(Beginning of EXTRACTED ENTRIES)
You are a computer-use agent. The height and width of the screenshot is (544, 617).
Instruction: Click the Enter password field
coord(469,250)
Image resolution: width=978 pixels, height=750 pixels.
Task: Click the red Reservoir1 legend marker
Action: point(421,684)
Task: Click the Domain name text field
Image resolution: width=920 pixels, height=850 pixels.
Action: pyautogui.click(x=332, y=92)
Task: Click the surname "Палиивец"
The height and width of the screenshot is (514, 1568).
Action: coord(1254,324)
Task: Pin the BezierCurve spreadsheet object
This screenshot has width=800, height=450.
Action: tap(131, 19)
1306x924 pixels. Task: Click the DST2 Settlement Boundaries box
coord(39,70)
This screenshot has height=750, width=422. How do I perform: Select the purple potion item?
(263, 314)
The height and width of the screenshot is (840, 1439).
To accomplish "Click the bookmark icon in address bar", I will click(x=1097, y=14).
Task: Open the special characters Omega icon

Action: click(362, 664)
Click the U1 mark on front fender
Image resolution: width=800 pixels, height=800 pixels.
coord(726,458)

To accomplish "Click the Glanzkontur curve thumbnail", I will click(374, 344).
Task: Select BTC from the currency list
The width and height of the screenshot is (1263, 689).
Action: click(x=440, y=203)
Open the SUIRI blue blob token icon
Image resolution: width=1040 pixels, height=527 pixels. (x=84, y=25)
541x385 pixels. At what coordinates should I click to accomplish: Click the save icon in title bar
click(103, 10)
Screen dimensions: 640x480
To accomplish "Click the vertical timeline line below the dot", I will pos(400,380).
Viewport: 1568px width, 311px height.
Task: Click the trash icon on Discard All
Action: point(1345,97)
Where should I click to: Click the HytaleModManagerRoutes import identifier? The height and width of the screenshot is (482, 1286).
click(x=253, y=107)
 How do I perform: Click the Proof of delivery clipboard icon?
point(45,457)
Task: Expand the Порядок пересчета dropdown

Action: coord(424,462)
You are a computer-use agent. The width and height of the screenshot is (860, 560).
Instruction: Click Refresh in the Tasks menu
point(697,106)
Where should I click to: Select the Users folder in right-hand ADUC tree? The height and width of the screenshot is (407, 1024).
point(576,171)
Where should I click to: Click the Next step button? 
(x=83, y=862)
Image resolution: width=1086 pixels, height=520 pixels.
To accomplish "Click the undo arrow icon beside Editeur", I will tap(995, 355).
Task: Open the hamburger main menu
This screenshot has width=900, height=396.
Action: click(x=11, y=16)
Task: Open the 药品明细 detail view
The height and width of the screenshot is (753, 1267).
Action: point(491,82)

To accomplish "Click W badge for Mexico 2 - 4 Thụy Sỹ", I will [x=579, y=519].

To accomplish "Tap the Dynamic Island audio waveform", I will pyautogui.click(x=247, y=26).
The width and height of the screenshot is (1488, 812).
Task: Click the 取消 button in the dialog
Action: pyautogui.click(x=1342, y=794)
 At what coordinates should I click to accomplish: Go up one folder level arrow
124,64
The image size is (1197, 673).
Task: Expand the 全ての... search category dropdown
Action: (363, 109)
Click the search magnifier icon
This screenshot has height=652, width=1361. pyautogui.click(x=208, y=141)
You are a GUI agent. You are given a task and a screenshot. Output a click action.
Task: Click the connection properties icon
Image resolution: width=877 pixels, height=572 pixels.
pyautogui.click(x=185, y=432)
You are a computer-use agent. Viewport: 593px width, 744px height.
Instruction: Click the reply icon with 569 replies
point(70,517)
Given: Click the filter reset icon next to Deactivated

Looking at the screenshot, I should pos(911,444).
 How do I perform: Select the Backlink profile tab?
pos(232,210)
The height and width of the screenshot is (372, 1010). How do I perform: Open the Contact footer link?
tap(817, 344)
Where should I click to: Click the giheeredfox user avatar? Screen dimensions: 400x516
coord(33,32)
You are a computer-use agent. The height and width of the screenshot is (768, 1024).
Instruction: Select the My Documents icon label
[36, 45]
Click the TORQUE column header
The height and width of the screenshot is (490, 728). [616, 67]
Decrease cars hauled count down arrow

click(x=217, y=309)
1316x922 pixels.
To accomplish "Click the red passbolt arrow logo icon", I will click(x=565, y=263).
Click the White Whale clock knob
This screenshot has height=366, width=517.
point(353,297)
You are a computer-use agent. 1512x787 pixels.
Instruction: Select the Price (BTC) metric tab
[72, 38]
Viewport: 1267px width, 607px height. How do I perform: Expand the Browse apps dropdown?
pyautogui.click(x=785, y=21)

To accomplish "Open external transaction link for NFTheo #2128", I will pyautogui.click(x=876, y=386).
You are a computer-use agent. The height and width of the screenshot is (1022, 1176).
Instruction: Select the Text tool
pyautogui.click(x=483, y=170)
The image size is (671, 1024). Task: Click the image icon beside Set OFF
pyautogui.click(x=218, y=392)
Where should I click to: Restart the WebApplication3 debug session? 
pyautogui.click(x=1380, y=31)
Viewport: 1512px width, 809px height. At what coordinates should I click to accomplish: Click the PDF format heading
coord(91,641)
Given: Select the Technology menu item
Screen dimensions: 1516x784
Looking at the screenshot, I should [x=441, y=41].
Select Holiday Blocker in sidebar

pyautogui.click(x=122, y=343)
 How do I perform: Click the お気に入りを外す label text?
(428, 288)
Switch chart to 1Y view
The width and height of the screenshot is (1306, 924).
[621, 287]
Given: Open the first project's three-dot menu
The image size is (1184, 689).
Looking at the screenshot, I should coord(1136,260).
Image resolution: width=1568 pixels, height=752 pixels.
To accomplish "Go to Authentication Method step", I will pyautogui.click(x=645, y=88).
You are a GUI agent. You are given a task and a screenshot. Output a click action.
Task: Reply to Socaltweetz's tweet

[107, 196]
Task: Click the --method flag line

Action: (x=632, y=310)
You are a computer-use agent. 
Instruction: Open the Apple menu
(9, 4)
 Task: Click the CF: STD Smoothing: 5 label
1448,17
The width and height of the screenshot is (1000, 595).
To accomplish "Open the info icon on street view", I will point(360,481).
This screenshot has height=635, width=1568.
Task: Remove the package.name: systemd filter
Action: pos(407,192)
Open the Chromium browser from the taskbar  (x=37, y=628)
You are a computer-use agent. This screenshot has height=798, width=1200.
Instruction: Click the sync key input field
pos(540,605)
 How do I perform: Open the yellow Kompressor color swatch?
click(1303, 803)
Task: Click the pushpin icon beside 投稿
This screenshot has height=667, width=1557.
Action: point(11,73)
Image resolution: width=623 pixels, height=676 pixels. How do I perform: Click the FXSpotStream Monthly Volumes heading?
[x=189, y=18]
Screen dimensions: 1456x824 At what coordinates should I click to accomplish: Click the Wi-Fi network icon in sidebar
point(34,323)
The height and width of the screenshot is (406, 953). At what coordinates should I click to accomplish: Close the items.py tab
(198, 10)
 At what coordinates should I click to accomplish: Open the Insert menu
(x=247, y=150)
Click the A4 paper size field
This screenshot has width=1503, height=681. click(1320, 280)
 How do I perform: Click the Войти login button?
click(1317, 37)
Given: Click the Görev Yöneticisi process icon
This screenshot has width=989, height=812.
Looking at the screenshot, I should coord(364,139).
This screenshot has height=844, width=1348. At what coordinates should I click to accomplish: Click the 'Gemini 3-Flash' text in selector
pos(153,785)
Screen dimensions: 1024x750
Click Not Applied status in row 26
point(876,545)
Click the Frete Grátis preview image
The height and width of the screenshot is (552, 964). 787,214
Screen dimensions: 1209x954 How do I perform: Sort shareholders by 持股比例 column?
(End of EXTRACTED ENTRIES)
ACTIVITY :: Copy the records above, keeping every word the same.

TASK ANSWER ::
You are a computer-use agent. The height and width of the screenshot is (544, 617).
Instruction: Click the Enter password field
coord(469,250)
Image resolution: width=978 pixels, height=750 pixels.
Task: Click the red Reservoir1 legend marker
Action: point(421,684)
Task: Click the Domain name text field
Image resolution: width=920 pixels, height=850 pixels.
Action: pyautogui.click(x=332, y=92)
Task: Click the surname "Палиивец"
The height and width of the screenshot is (514, 1568).
Action: coord(1254,324)
Task: Pin the BezierCurve spreadsheet object
This screenshot has width=800, height=450.
Action: tap(131, 19)
1306x924 pixels. Task: Click the DST2 Settlement Boundaries box
coord(39,70)
This screenshot has height=750, width=422. How do I perform: Select the purple potion item?
(263, 314)
The height and width of the screenshot is (840, 1439).
To accomplish "Click the bookmark icon in address bar", I will click(x=1097, y=14).
Task: Open the special characters Omega icon

Action: click(362, 664)
Click the U1 mark on front fender
Image resolution: width=800 pixels, height=800 pixels.
coord(726,458)

To accomplish "Click the Glanzkontur curve thumbnail", I will click(374, 344).
Task: Select BTC from the currency list
The width and height of the screenshot is (1263, 689).
Action: click(x=440, y=203)
Open the SUIRI blue blob token icon
Image resolution: width=1040 pixels, height=527 pixels. (x=84, y=25)
541x385 pixels. At what coordinates should I click to accomplish: Click the save icon in title bar
click(103, 10)
Screen dimensions: 640x480
To accomplish "Click the vertical timeline line below the dot", I will pos(400,380).
Viewport: 1568px width, 311px height.
Task: Click the trash icon on Discard All
Action: point(1345,97)
Where should I click to: Click the HytaleModManagerRoutes import identifier? The height and width of the screenshot is (482, 1286).
click(x=253, y=107)
 How do I perform: Click the Proof of delivery clipboard icon?
point(45,457)
Task: Expand the Порядок пересчета dropdown

Action: coord(424,462)
You are a computer-use agent. The width and height of the screenshot is (860, 560).
Instruction: Click Refresh in the Tasks menu
point(697,106)
Where should I click to: Select the Users folder in right-hand ADUC tree? The height and width of the screenshot is (407, 1024).
point(576,171)
Where should I click to: Click the Next step button? 
(x=83, y=862)
Image resolution: width=1086 pixels, height=520 pixels.
To accomplish "Click the undo arrow icon beside Editeur", I will tap(995, 355).
Task: Open the hamburger main menu
This screenshot has width=900, height=396.
Action: click(x=11, y=16)
Task: Open the 药品明细 detail view
The height and width of the screenshot is (753, 1267).
Action: point(491,82)

To accomplish "Click W badge for Mexico 2 - 4 Thụy Sỹ", I will [x=579, y=519].

To accomplish "Tap the Dynamic Island audio waveform", I will pyautogui.click(x=247, y=26).
The width and height of the screenshot is (1488, 812).
Task: Click the 取消 button in the dialog
Action: pyautogui.click(x=1342, y=794)
 At what coordinates should I click to accomplish: Go up one folder level arrow
124,64
The image size is (1197, 673).
Task: Expand the 全ての... search category dropdown
Action: (363, 109)
Click the search magnifier icon
This screenshot has height=652, width=1361. pyautogui.click(x=208, y=141)
You are a GUI agent. You are given a task and a screenshot. Output a click action.
Task: Click the connection properties icon
Image resolution: width=877 pixels, height=572 pixels.
pyautogui.click(x=185, y=432)
You are a computer-use agent. Viewport: 593px width, 744px height.
Instruction: Click the reply icon with 569 replies
point(70,517)
Given: Click the filter reset icon next to Deactivated

Looking at the screenshot, I should pos(911,444).
 How do I perform: Select the Backlink profile tab?
pos(232,210)
The height and width of the screenshot is (372, 1010). How do I perform: Open the Contact footer link?
tap(817, 344)
Where should I click to: Click the giheeredfox user avatar? Screen dimensions: 400x516
coord(33,32)
You are a computer-use agent. The height and width of the screenshot is (768, 1024).
Instruction: Select the My Documents icon label
[36, 45]
Click the TORQUE column header
The height and width of the screenshot is (490, 728). [616, 67]
Decrease cars hauled count down arrow

click(x=217, y=309)
1316x922 pixels.
To accomplish "Click the red passbolt arrow logo icon", I will click(x=565, y=263).
Click the White Whale clock knob
This screenshot has height=366, width=517.
point(353,297)
You are a computer-use agent. 1512x787 pixels.
Instruction: Select the Price (BTC) metric tab
[72, 38]
Viewport: 1267px width, 607px height. How do I perform: Expand the Browse apps dropdown?
pyautogui.click(x=785, y=21)

To accomplish "Open external transaction link for NFTheo #2128", I will pyautogui.click(x=876, y=386).
You are a computer-use agent. The height and width of the screenshot is (1022, 1176).
Instruction: Select the Text tool
pyautogui.click(x=483, y=170)
The image size is (671, 1024). Task: Click the image icon beside Set OFF
pyautogui.click(x=218, y=392)
Where should I click to: Restart the WebApplication3 debug session? 
pyautogui.click(x=1380, y=31)
Viewport: 1512px width, 809px height. At what coordinates should I click to accomplish: Click the PDF format heading
coord(91,641)
Given: Select the Technology menu item
Screen dimensions: 1516x784
Looking at the screenshot, I should [x=441, y=41].
Select Holiday Blocker in sidebar

pyautogui.click(x=122, y=343)
 How do I perform: Click the お気に入りを外す label text?
(428, 288)
Switch chart to 1Y view
The width and height of the screenshot is (1306, 924).
[621, 287]
Given: Open the first project's three-dot menu
The image size is (1184, 689).
Looking at the screenshot, I should coord(1136,260).
Image resolution: width=1568 pixels, height=752 pixels.
To accomplish "Go to Authentication Method step", I will pyautogui.click(x=645, y=88).
You are a GUI agent. You are given a task and a screenshot. Output a click action.
Task: Reply to Socaltweetz's tweet

[107, 196]
Task: Click the --method flag line

Action: (x=632, y=310)
You are a computer-use agent. 
Instruction: Open the Apple menu
(9, 4)
 Task: Click the CF: STD Smoothing: 5 label
1448,17
The width and height of the screenshot is (1000, 595).
To accomplish "Open the info icon on street view", I will point(360,481).
This screenshot has height=635, width=1568.
Task: Remove the package.name: systemd filter
Action: pos(407,192)
Open the Chromium browser from the taskbar  (x=37, y=628)
You are a computer-use agent. This screenshot has height=798, width=1200.
Instruction: Click the sync key input field
pos(540,605)
 How do I perform: Open the yellow Kompressor color swatch?
click(1303, 803)
Task: Click the pushpin icon beside 投稿
This screenshot has height=667, width=1557.
Action: point(11,73)
Image resolution: width=623 pixels, height=676 pixels. How do I perform: Click the FXSpotStream Monthly Volumes heading?
[x=189, y=18]
Screen dimensions: 1456x824 At what coordinates should I click to accomplish: Click the Wi-Fi network icon in sidebar
point(34,323)
The height and width of the screenshot is (406, 953). At what coordinates should I click to accomplish: Close the items.py tab
(198, 10)
 At what coordinates should I click to accomplish: Open the Insert menu
(x=247, y=150)
Click the A4 paper size field
This screenshot has width=1503, height=681. click(1320, 280)
 How do I perform: Click the Войти login button?
click(1317, 37)
Given: Click the Görev Yöneticisi process icon
This screenshot has width=989, height=812.
Looking at the screenshot, I should coord(364,139).
This screenshot has height=844, width=1348. At what coordinates should I click to accomplish: Click the 'Gemini 3-Flash' text in selector
pos(153,785)
Screen dimensions: 1024x750
Click Not Applied status in row 26
point(876,545)
Click the Frete Grátis preview image
The height and width of the screenshot is (552, 964). 787,214
Screen dimensions: 1209x954 How do I perform: Sort shareholders by 持股比例 column?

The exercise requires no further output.